On connaissait Brigitte Haentjens, la créatrice rigoureuse, au parcours artistique cohérent. La metteure en scène sensible et habitée par les oeuvres des Koltès, Müller et Büchner... Or, on ignorait qu'elle était aussi un grand chef d'orchestre! Son Opéra de quat'sous, présenté à l'Usine C par la compagnie Sibyllines, est pratiquement sans fausses notes.

Avec doigté et précision, la metteure en scène a dirigé une vingtaine d'interprètes dans un spectacle qui s'apparente à un fabuleux cabaret post-expressionniste. Et tous ces acteurs - du plus petit personnage aux rôles principaux - sont investis fortement et complètement dans la même proposition (ce qui n'est pas toujours le cas, lorsqu'il y a autant de monde sur scène).

Inspiré de L'opéra des gueux de John Gay (1728), L'opéra de quat'sous de Bertolt Brecht a été créée (dans le chaos et l'anarchie) en 1928 à Berlin, un an avant le Krach boursier de Wall Street.
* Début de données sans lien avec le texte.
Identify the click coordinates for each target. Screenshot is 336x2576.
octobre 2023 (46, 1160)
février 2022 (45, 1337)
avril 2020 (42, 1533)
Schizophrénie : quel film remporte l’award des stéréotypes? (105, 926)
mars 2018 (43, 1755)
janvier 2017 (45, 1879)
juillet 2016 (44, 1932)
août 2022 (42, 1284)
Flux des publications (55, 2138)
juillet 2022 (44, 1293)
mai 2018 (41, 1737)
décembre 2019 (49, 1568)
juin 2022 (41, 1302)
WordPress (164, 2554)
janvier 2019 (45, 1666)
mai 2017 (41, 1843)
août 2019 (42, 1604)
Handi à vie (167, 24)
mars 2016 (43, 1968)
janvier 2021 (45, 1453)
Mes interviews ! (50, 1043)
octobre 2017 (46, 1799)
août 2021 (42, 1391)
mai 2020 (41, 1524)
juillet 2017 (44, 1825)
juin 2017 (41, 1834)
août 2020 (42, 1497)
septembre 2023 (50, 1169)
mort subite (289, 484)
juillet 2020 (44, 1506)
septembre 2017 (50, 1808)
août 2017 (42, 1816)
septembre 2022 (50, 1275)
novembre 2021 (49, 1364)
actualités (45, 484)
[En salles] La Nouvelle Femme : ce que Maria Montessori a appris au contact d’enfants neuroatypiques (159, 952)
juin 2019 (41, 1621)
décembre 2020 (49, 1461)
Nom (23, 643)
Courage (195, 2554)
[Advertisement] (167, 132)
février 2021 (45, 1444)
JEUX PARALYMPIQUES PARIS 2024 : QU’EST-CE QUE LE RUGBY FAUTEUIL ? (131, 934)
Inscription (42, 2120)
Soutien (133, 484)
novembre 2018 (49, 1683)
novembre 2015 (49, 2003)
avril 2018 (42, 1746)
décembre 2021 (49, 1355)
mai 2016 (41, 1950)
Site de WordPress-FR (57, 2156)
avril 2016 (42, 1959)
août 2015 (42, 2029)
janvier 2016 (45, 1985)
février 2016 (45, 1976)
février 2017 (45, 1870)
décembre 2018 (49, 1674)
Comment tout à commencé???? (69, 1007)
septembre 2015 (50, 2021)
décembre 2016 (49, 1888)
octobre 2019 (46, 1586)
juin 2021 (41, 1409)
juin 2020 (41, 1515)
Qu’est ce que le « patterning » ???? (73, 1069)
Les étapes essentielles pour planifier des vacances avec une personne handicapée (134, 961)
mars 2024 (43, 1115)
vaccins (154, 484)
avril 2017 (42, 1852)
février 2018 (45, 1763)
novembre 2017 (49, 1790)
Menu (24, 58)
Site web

Ironiquement, le triomphe de L'opéra de quat'sous (l'oeuvre a rendu mondialement célèbre Brecht) ne fera que renforcir le sentiment anticapitaliste de son auteur: il se convertira au marxisme jusqu'à sa mort, en 1956.

Les huit tableaux de ce théâtre musical (Bernard Falaise dirige la belle partition de Kurt Weil) racontent le mariage de Mackie le couteau, chef de gang des bandits (Sébastien Ricard, solide et rigoureux dans le travail) avec Polly Peachum (Ève Gadouas, superbe voix et gestuelle mi-ange-mi-démon), la fille de l'«ami» des mendiants. Mais ce dernier (Jacques Girard, génial et grotesque dans un grand rôle de composition!), par crainte de perdre les profits de son «entreprise» s'oppose au mariage. Or, il n'est pas le seul à être contrarié: dans la jungle de la ville peuplée de putes, de truands, de policiers corrompus et de manipulateurs, c'est la guerre! À tous les jours...

Montréal, 1939

Brigitte Haentjens a fait appel à Jean-Marc Dalpé pour adapter l'histoire dans le red light montréalais en 1939 (la traduction y va un peu fort en café dans le joual, toutefois). Le texte fait référence aux rues, aux endroits et à l'actualité de l'époque: des manigances du maire Camilien Houde au cortège royal de George VI dans la métropole.

Or, la proposition ne fait pas que «clarifier les enjeux de la pièce»: elle nous tend un miroir. Pour Brecht, cette «jungle» urbaine est le reflet du capitalisme sauvage et de son mépris des valeurs humaines. Mackie incarne un gentleman cambrioleur qui annonce le criminel à cravates d'aujourd'hui, les bandits de la finance qui abusent des petites gens. Mais ce n'est pas qu'une pièce anticapitaliste: c'est aussi une fable philosophique sur le vice et la vertu, l'érotisme et la mort. Condamné à la pendaison, Mack, au lieu de fuir à New York, se réfugie dans un bordel... Et s'y fera arrêter par la police.

Le spectacle (très chorégraphié) devient magique dans les scènes où les corps semblent décomposer, tenir péniblement en équilibre: le numéro de la trahison avec Céline Bonnier (Jenny) et Ricard, dans une émouvante danse de distance et de rapprochement; les tableaux expressionnistes chez les putains aux visages blafards qui exposent leurs corps désarticulés, comme dans les toiles d'Egon Schiele ou d'Otto Dix.

Finalement, il faut saluer les concepteurs: Angelo Barsetti aux coiffures-maquillages, YSO aux costumes, Anick La Bissonnière à la scénographie, Guy Simard à la lumière. Un magnifique travail d'équipe de création qui donne du grand théâtre!

L'Opéra de quat'sous, à l'Usine C, jusqu'au 11 février.